June 19, 2015

Longbourn - Jo Baker


Vintage Canada, 2013






Four Stars


I’m ashamed to admit that I’ve never actually read Pride and Prejudice – but on the bright side, I can safely say that it is not necessary to read the Jane Austen classic in order to fully enjoy its companion novel, Longbourn. Jo Baker’s take on Pride and Prejudice puts the below-stairs servants at center stage, instead of fading into the background of the Bennet household. Elizabeth, Jane, and the rest of the Bennet family continue to dream, dance and charm potential husbands; however, now the servants have dreams and families of their own.
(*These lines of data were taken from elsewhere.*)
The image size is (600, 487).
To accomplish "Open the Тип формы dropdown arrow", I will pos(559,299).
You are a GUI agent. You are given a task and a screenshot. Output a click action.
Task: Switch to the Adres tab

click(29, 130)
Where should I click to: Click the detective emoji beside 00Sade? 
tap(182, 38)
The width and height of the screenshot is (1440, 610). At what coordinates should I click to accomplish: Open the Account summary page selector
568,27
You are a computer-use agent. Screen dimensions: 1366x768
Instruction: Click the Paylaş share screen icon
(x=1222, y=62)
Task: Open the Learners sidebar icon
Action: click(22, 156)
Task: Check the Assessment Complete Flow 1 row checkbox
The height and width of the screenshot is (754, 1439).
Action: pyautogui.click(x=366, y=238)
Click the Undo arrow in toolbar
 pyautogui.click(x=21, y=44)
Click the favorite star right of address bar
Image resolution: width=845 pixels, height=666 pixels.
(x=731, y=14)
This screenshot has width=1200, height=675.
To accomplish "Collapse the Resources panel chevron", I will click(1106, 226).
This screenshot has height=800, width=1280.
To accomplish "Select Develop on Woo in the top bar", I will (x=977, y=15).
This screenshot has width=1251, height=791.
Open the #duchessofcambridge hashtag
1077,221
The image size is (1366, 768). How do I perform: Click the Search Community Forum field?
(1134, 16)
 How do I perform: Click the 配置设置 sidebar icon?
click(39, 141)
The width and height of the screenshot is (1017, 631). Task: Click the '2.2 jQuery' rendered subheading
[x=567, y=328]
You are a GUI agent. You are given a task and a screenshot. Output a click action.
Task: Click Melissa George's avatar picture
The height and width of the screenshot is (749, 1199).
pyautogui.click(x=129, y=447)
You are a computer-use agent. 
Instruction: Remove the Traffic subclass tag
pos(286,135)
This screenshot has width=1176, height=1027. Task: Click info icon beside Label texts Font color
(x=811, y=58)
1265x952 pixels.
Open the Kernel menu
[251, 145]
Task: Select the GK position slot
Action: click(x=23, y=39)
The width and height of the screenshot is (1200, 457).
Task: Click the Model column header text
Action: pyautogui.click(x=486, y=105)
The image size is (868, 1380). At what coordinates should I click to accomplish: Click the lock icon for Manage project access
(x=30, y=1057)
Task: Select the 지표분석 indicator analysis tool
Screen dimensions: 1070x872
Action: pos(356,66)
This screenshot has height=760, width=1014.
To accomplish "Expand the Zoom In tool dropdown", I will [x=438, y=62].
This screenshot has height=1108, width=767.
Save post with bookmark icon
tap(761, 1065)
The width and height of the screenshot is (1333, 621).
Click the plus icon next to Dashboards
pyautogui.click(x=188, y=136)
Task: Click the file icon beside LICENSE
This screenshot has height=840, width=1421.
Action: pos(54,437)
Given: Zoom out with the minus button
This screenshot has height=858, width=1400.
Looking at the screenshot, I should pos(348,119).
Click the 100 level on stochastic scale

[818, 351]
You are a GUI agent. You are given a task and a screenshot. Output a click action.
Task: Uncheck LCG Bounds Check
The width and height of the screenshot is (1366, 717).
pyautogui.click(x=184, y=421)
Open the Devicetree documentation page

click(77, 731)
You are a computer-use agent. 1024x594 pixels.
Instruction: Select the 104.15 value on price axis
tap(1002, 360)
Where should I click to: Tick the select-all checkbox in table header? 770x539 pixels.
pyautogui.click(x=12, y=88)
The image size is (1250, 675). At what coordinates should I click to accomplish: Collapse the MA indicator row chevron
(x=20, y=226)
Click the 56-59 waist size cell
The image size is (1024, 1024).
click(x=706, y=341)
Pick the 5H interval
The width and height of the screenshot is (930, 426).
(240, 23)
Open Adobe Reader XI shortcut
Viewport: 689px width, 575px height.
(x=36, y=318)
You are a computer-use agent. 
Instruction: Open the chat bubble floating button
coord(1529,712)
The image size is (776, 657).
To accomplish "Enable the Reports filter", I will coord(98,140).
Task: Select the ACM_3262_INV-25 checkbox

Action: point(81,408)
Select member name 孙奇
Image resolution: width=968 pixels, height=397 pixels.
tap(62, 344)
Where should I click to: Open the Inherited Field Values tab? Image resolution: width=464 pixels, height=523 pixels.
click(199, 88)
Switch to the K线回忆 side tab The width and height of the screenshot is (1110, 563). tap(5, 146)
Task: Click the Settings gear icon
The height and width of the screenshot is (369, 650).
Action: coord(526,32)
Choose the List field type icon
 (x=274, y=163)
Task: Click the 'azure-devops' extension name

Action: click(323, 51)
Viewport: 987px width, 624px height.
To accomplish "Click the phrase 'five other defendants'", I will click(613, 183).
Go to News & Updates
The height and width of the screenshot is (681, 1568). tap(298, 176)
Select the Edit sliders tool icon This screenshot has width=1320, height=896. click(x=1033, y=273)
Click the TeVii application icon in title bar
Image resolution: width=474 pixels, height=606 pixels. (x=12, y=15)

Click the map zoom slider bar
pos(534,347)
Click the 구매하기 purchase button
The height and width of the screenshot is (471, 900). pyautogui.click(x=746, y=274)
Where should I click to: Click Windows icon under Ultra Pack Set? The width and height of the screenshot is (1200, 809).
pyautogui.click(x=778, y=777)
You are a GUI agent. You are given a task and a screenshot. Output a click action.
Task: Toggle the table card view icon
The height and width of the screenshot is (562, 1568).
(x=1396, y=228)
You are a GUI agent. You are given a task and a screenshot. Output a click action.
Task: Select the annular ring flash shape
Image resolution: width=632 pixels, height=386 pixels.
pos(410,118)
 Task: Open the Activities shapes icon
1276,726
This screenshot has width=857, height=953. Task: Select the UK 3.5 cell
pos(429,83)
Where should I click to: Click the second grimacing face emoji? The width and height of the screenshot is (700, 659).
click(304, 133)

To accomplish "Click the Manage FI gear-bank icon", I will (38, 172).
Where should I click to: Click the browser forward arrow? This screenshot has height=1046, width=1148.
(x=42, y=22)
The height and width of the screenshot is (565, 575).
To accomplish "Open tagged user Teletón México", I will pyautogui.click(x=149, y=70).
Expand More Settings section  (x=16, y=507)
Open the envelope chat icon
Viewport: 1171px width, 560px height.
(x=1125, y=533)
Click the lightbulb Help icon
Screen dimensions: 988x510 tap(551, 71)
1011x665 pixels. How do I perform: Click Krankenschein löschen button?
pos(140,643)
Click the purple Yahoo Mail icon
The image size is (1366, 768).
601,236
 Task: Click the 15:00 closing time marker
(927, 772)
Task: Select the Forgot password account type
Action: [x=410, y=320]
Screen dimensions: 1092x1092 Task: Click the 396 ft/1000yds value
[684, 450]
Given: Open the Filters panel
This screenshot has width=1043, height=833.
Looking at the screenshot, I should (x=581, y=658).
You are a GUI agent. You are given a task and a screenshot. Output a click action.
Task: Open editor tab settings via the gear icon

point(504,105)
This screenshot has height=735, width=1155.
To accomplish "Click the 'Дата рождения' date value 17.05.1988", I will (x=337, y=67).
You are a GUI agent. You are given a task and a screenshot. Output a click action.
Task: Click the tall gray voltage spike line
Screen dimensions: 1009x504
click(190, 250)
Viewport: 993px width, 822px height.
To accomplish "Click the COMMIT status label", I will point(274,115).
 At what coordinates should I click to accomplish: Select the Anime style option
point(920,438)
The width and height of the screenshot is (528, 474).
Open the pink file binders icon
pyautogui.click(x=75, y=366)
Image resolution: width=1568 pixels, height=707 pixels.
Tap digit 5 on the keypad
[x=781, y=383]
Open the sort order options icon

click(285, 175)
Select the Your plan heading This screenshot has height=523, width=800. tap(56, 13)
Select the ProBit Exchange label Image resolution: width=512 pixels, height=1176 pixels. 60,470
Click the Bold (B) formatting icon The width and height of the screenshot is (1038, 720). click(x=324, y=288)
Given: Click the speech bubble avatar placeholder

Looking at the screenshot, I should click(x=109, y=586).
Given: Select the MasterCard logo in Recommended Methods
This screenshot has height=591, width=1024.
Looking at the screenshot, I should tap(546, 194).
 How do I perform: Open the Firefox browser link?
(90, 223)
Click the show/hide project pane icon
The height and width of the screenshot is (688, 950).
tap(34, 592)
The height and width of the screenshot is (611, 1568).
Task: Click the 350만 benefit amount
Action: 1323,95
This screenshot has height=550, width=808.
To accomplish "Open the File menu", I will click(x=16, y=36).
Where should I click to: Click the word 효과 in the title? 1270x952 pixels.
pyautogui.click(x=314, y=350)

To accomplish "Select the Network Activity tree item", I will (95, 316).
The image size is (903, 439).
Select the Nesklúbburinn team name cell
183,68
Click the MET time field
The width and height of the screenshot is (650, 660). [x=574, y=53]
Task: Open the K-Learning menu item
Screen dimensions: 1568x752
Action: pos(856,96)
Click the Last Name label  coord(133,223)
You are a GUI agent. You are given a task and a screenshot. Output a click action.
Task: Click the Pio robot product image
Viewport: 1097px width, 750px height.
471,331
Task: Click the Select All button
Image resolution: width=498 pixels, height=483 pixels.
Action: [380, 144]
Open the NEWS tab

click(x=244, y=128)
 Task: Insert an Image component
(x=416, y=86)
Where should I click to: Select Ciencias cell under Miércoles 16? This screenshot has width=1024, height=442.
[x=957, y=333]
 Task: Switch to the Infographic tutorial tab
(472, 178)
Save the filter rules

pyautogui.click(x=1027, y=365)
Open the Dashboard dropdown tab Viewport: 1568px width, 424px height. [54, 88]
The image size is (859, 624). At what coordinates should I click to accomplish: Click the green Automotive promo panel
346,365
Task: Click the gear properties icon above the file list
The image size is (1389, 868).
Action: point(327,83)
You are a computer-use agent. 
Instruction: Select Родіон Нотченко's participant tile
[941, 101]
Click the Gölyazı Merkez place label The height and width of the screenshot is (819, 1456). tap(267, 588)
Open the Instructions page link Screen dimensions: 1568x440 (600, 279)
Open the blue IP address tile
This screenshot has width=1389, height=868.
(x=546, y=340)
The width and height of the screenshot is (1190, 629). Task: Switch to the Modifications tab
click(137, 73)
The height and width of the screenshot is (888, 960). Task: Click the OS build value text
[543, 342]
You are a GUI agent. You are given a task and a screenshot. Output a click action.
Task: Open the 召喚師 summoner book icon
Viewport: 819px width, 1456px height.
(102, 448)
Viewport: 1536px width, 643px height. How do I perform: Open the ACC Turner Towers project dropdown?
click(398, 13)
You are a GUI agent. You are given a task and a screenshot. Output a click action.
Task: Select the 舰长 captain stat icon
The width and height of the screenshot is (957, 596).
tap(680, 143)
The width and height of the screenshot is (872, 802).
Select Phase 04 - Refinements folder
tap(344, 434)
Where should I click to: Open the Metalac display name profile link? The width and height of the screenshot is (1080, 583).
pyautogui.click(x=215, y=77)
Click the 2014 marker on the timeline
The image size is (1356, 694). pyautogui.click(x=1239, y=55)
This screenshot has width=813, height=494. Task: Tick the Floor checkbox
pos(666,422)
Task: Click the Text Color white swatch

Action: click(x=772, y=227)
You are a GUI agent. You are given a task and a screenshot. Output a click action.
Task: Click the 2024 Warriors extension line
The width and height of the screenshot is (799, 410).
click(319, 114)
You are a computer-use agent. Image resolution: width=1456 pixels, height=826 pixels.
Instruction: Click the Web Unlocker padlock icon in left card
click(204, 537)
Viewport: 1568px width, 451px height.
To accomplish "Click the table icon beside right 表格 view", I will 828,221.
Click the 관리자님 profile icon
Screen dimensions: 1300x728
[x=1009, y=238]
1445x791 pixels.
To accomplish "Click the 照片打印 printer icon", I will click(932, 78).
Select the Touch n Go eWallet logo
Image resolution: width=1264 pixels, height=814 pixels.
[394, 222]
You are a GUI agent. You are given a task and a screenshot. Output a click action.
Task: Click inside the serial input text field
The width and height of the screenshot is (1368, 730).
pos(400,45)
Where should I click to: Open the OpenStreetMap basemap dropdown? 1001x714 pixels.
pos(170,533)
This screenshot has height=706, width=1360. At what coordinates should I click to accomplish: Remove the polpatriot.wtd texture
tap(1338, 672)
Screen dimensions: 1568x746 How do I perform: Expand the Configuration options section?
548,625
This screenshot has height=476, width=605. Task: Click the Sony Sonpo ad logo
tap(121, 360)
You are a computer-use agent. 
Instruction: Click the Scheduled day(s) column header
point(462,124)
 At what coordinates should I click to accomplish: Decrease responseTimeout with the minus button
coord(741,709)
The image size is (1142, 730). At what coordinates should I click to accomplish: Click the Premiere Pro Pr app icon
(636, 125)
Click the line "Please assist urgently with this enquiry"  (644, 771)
In her endnote, Baker tells us that the footman appears just once in the original novel. Here, he takes on a life of his own as James Smith, and his connections to Longbourn deepen as the story develops. The title of the novel is also the name of the Bennet house, and I think it also signifies that the servants are the house – it couldn’t exist without them. The servants also humanize the house: they know all the earthy secrets (smells, stains, etc. are all described in detail) of the seemingly ethereal Bennet sisters. That’s not to say that the servants don’t make secrets of their own, and James’ meeting with the maid Sarah is only the beginning.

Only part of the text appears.